Pixel coordinate grounding data:
------------------------

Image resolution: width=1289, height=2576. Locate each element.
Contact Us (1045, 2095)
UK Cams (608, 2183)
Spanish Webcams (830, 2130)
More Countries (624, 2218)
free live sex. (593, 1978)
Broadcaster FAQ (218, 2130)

------------------------

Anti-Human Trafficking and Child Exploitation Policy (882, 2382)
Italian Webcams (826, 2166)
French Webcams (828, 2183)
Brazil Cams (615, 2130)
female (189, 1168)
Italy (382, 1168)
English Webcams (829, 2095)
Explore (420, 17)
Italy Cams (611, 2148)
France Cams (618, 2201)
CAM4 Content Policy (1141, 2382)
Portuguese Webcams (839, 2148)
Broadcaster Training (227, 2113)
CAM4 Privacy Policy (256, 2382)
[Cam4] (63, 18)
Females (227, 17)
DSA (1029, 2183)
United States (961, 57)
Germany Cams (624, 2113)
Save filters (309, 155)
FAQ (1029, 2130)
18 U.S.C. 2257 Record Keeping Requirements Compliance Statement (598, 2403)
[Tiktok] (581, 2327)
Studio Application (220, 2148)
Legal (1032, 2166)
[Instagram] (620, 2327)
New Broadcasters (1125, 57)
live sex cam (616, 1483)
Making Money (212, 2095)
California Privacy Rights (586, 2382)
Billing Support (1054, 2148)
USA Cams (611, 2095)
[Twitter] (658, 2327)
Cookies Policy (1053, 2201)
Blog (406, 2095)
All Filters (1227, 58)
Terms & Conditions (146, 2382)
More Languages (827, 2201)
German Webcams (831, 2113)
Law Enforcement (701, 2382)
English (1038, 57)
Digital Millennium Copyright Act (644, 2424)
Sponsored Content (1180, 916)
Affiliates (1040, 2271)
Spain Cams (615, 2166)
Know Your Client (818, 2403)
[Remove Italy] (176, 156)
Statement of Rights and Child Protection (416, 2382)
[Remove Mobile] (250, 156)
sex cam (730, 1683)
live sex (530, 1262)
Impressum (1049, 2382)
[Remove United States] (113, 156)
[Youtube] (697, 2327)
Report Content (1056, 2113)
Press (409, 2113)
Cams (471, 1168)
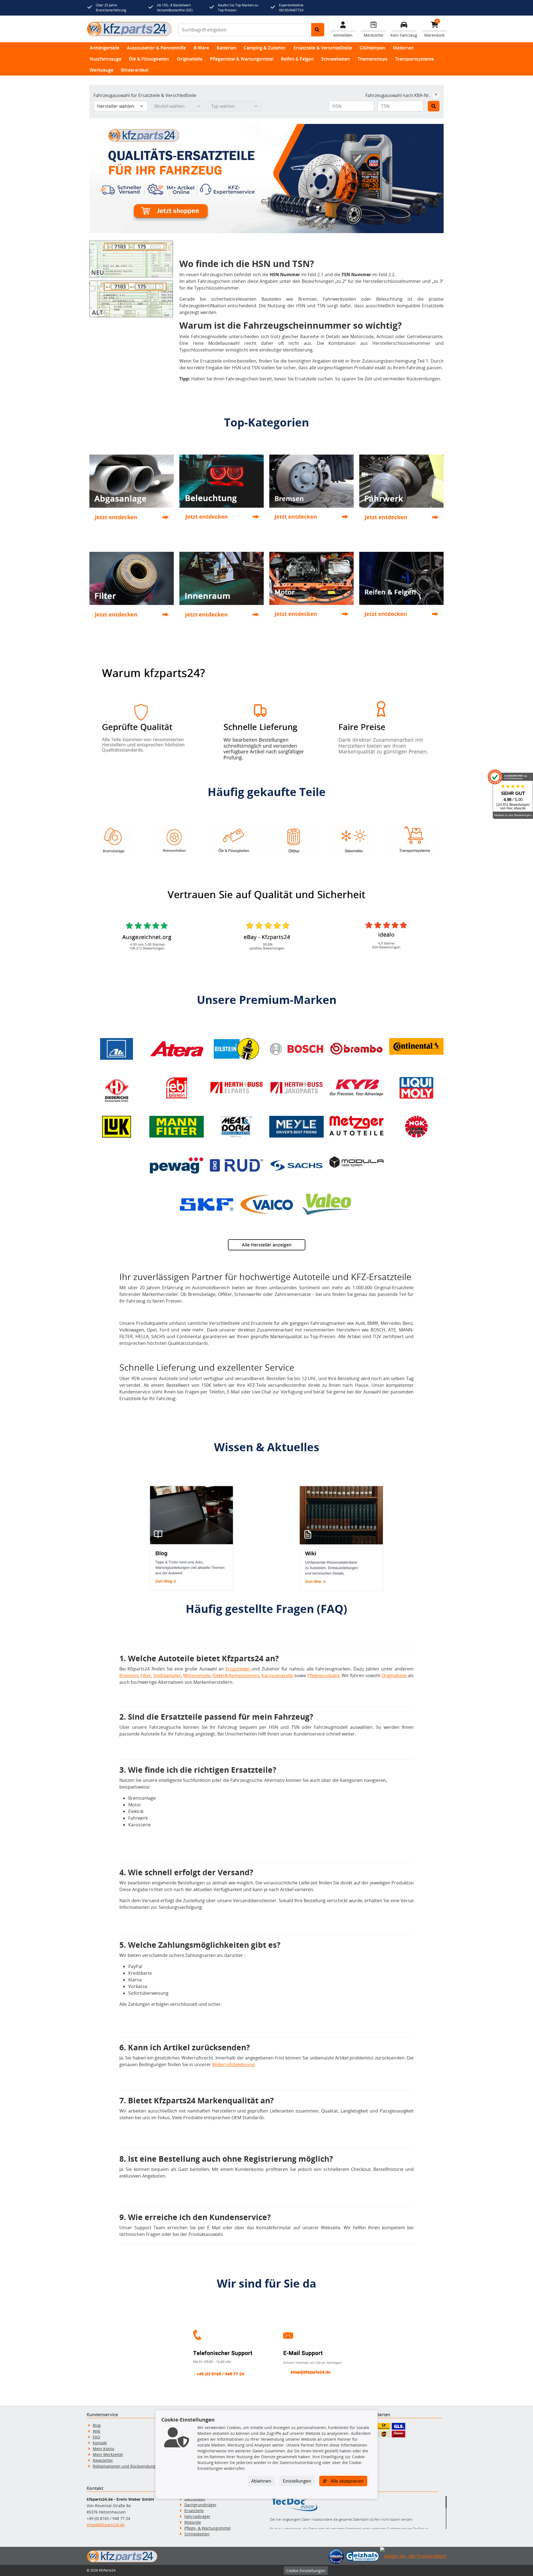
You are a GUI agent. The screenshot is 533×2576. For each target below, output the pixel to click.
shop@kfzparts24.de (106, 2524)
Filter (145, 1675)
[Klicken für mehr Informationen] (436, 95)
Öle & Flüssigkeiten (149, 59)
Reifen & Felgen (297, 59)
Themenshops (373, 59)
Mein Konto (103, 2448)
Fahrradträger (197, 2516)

------------------------

» **Task directions**
Leaving every picture aside, reproduce exactly the lines above from the one with "German Webcams (831, 2113)" up to and including the one with "Fahrradträger (197, 2516)", and no others.

» **Your response**
German Webcams (831, 2113)
Law Enforcement (701, 2382)
English (1038, 57)
Digital Millennium Copyright Act (644, 2424)
Sponsored Content (1180, 916)
Affiliates (1040, 2271)
Spain Cams (615, 2166)
Know Your Client (818, 2403)
[Remove Italy] (176, 156)
Statement of Rights and Child Protection (416, 2382)
[Remove Mobile] (250, 156)
sex cam (730, 1683)
live sex (530, 1262)
Impressum (1049, 2382)
[Remove United States] (113, 156)
[Youtube] (697, 2327)
Report Content (1056, 2113)
Press (409, 2113)
Cams (471, 1168)
You are a GUI agent. The screenshot is 533×2576. For each target below, output the pixel to click.
shop@kfzparts24.de (106, 2524)
Filter (145, 1675)
[Klicken für mehr Informationen] (436, 95)
Öle & Flüssigkeiten (149, 59)
Reifen & Felgen (297, 59)
Themenshops (373, 59)
Mein Konto (103, 2448)
Fahrradträger (197, 2516)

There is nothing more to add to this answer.